▶ _Selected text_:
________________________________________
Lost

Lost March 3, 2013

My Lord God,

I have no idea where I am going.

I do not see the road ahead of me,

I cannot know for certain where it will end.

Nor do I really know myself. . .

–Thomas Merton

Lost is unforgettably lonely, a vale of confusion, dense with thickets of regret.   Lost is a wilderness.

The Oxford English Dictionary:  wilderness is a neglected or abandoned place, inhospitable and uncultivated.  Jesus was led by the Spirit in a wilderness and accosted by the Devil there.  He was lost and he found himself.  His  stories are about the ways we all get lost.  And are found.

I’ve been lost in foreign countries, and right here, on public transportation;    also in my own car, on uninhabited roads and huge highways.  At times I’ve been desperately lost in my personal economy.   The roadless wilderness of lost loves, lost opportunities, lost generations is a desolation I have shivered in.  The shadows of Lost are so frightening I have run from them.

Part of being lost is knowing my own bad sense of direction, my poor choices, took me there.  Lost is within as well as around, a devouring of the heart.

In Luke 15 Jesus tells parables about a lost sheep, a lost coin, and a lost son.   Each is found by the one who longs for each.  The sheep and the son experience all the terrors of being lost.  But the shepherd, the housewife (who lost a coin), and the father are also lost.  They are bereft in the wilderness of regrets.  They have lost precious things.  And they are found when what they lost has been found.
________________________________________
▶ _Data excerpt_:
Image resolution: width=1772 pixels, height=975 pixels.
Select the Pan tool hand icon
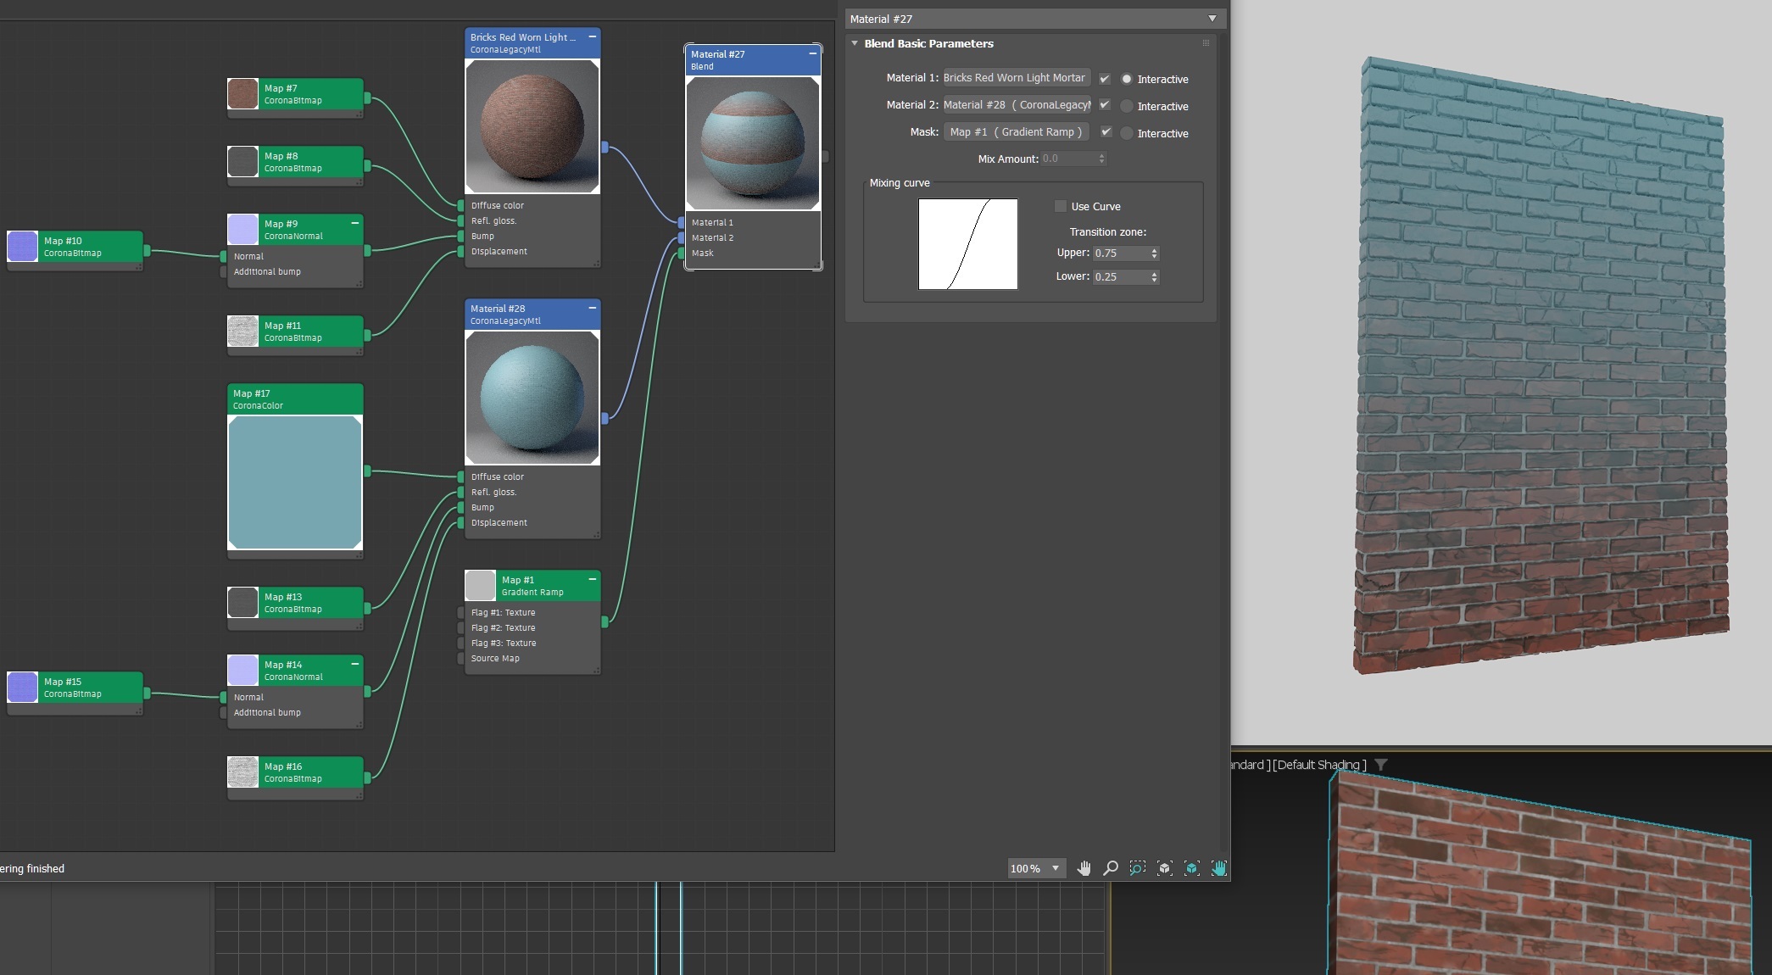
________________________________________
Extend the essay on being lost, starting after its closing sentence about the parables in Luke 15. The listing plays no part in what is required here.

▶ _Output_:
Once, years ago, in Scotland, I was walking on a country road past a sheep field, when one ewe, for who-knows-what-urge-of-delight, took a running start and jumped the fence.   In less than a minute elation turned to panic in the poor animal, whose only safety lay inside the fence among the rest.  The road was a dirt path, too narrow to afford the run needed for jumping back.  Frantic bleating and  pacing replaced the joy of the jump, and the rest of the flock turned toward the road, facing the lost one.  The whole flock shared her anxiety.

Clearly, I had to do something.   In anxiety of my own, and wishing hard for a shepherd to appear,  I opened the sheepgate, a huge thing, wide as a barn door and about half as high.  Nothing happened.  I opened it more.   Not until I took the risk of opening it wide, wide  enough for the rest to rush out, did the jumper feel safe enough to go in.  And when she did, the whole flock bleated and looked up at me.

Lost is a threaded experience of isolation and discovery, anxiety and clearness.  None of us can be at home until we all are.  That is what Jesus’ shepherd knew.  Home happens when the lost are found.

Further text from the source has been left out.